## Teks yang Diberikan
■ ■ ■
ARAB PERINGKAT 1
Jatim Korban Terbesar Trafficking 
SURABAYA - Data mencengangkan dibeber Migrant Care. Perhimpunan Indonesia untuk Buruh Migran Berdaulat itu mencatat, dalam sepekan ada lima tenaga kerja wanita (TKW) yang tewas di perantauan luar negeri sampai pertengahan 2008. Malaysia dan Arab Saudi menduduki peringkat tertinggi negara yang menjadi objek kekerasan terhadap buruh migran Indonesia.
"Jumlah sekian itu diperkirakan semakin bertambah karena Indonesia merupakan salah satu sending area buruh migran selain Filipina di Asean dan Asia Timur," terang Anis Hidayah, direktur eksekutif Migrant Care, dalam lokakarya pembentukan konvensi Asean mengenai pemberantasan perdagangan manusia (trafficking) di JW Marriott kemarin (28/10).
■ ■ ■
## Segmen Data
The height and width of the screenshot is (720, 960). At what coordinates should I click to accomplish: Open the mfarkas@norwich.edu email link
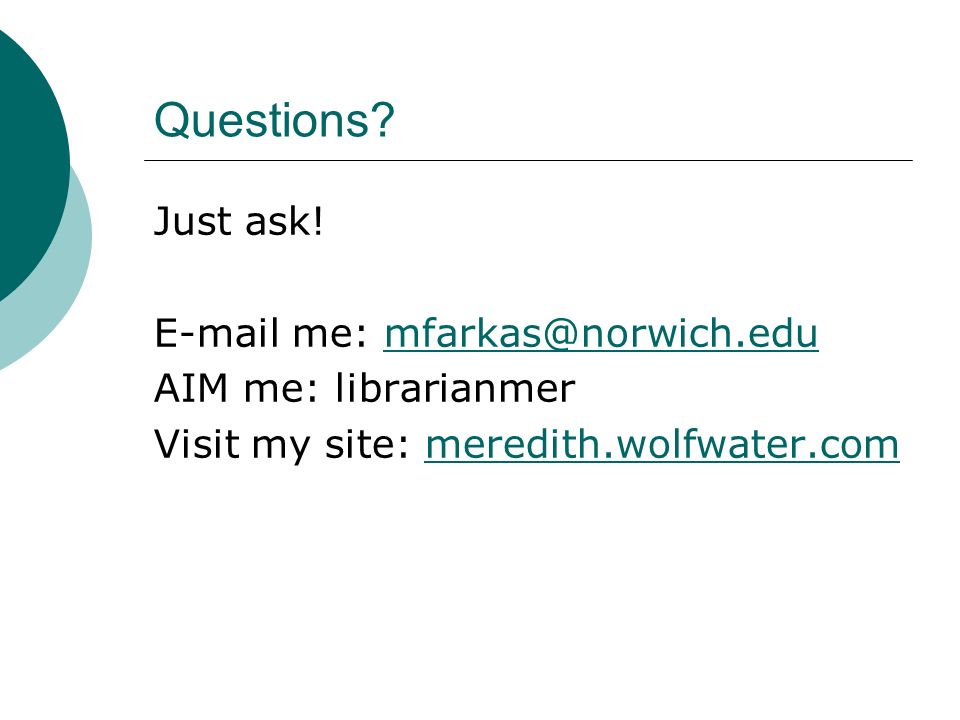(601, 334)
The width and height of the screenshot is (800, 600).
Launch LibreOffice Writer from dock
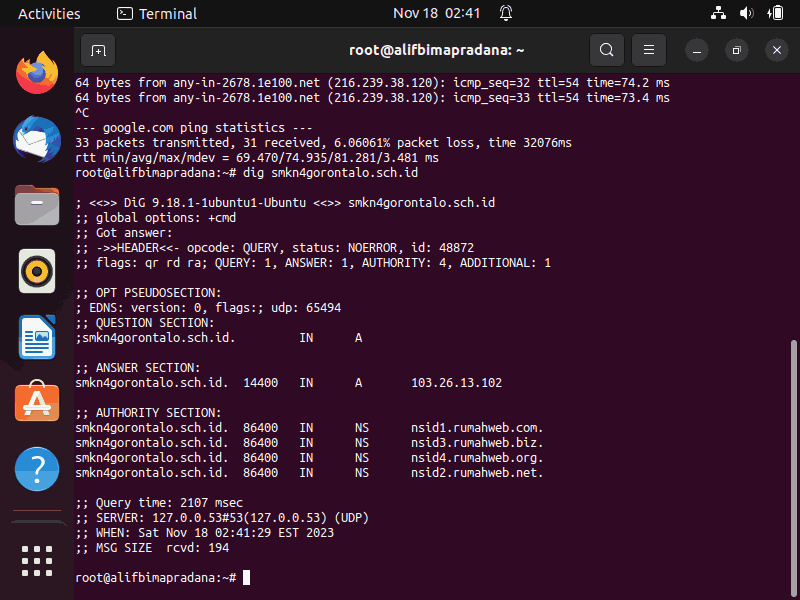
■ ■ ■
## Tugas Tertulis
a) Tuliskan kembali dengan tepat bagian berita tentang buruh migran, dari "ARAB PERINGKAT 1" sampai dengan "buruh migran Indonesia.".
b) Menurut berita tentang buruh migran, berapa TKW yang tewas di perantauan luar negeri dalam sepekan sampai pertengahan 2008?
c) Lanjutkan berita tentang buruh migran, mulai setelah kalimat terakhir yang tercantum.

## Jawaban Tiap Tugas
a)
ARAB PERINGKAT 1
Jatim Korban Terbesar Trafficking 
SURABAYA - Data mencengangkan dibeber Migrant Care. Perhimpunan Indonesia untuk Buruh Migran Berdaulat itu mencatat, dalam sepekan ada lima tenaga kerja wanita (TKW) yang tewas di perantauan luar negeri sampai pertengahan 2008. Malaysia dan Arab Saudi menduduki peringkat tertinggi negara yang menjadi objek kekerasan terhadap buruh migran Indonesia.

b) Lima TKW.

c)
Anis menyebut bahwa buruh asal Jawa Timur dan Nusa Tenggara Barat paling banyak menjadi korban trafficking. Dengan iming-iming pekerjaan dan gaji besar, setiap tahun rata-rata 3-4 ribu perempuan diperdagangkan. Mereka dikirim ke luar negeri secara ilegal. Parahnya, beberapa di antaranya termasuk kelompok anak-anak.
"Berdasar laporan jejaring kami di daerah, arus trafficking di Jatim kebanyakan dari daerah kabupaten seperti Tulungangung, Jember, Blitar, Malang, sampai Ngawi," tutur Anis.
Dengan adanya konvensi pemberantasan trafficking Asean yang rencananya diratifikasi pada pertengahan Juli 2009, Anis berharap agar beberapa instansi terkait dapat menuntaskan rumusan draf konvensi.
Direktur Politik Keamanan Dirjen Departemen Luar Negeri untuk Kerja Sama Asean Ngurah Swajaya menekankan kesepahaman antarpenegak hukum dalam menangkal trafficking. "Lokakarya ini lanjutan dari kerja sama antarpenyidik imigrasi, polisi, maupun kejaksaan di Kuala Lumpur pada Juni 2008," jelas Ngurah.
Pihak imigrasi melalui R. Muchdor, direktur Penyidikan dan Penindakan Dirjen Imigrasi, menyatakan sudah memberlakukan dokumen perjalanan berbasis biometric (sidik jari). "Kebijakan ini dilakukan untuk mengantisipasi duplikasi perjalanan. Dengan sidik jari, sekalipun anak kembar, tetap dapat dibedakan," tegasnya.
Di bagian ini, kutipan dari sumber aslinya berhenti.